Cosa si chiede:
1. Secondo il testo sul mondiale gravel, quali tipi di bici hanno scelto gli atleti per la gara Elite?
2. Riprendi il testo sul mondiale gravel e continualo a partire dalla sua ultima frase.

Estratto del testo:

Il mondiale gravel appena trascorso è stata l'ennesima occasione di riflessione su una questione che tiene banco da quando questa disciplina ha iniziato a guadagnarsi il suo spazio anche nel vecchio continente e in Italia. Le gare gravel hanno senso?
Tra appassionati e addetti ai lavori pare che oggi non ci sia nessun'altra domanda così divisiva...
Nella gara Elite abbiamo visto lo specchio di quanto questa disciplina sia ancora in una fase ibrida e di difficile interpretazione. Specialisti, stradisti e atleti multi-disciplinari hanno scelto per questa corsa bici da strada, da gravel e da ciclocross in un tripudio di allestimenti che ci hanno dato tanto da raccontare.

Dati disponibili:
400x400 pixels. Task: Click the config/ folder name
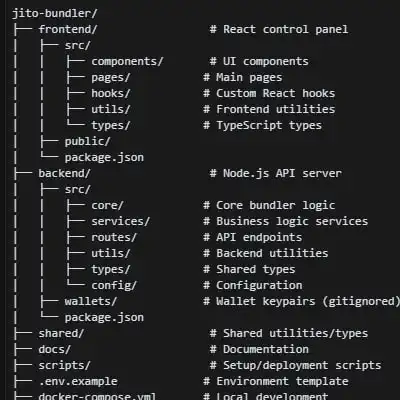coord(114,286)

Risposte alle consegne:
1. Bici da strada, da gravel e da ciclocross.

2.
A vincere fra gli uomini il più ibrido degli stradisti, colui che verrà sempre ricordato per aver vinto una Milano Sanremo con un reggisella telescopico e che in questa occasione ha trovato una corsa disegnata proprio per le sue caratteristiche. Tanto per capirci, guardate come andava in discesa nell'ultima parte di gara:
A muovere l’UCI verso l’organizzazione di un circuito professionistico di gare gravel sono certo ragioni economiche oltre che di sostegno ad un movimento che richiama sempre più appassionati. Ed è normale che sia così, come in qualunque sport che crescendo genera un mercato, si struttura e richiama investimenti. Investimenti che permettono di pagare gli atleti e di organizzare gare come quella che abbiamo appena ospitato in Italia.
Il fatto che esista un contesto professionistico trainante nella disciplina non può che essere un bene per il gravel. Prova ne sia l’entusiasmo degli specialisti che pure si sono visti spesso battuti da chi durante il resto dell’anno corre solo su asfalto.
La visibilità che questi atleti possono ottenere da un Mondiale non è infatti paragonabile a quella di nessun altro evento di questa specialità, e di questa visibilità il gravel ha bisogno per vivere e prosperare.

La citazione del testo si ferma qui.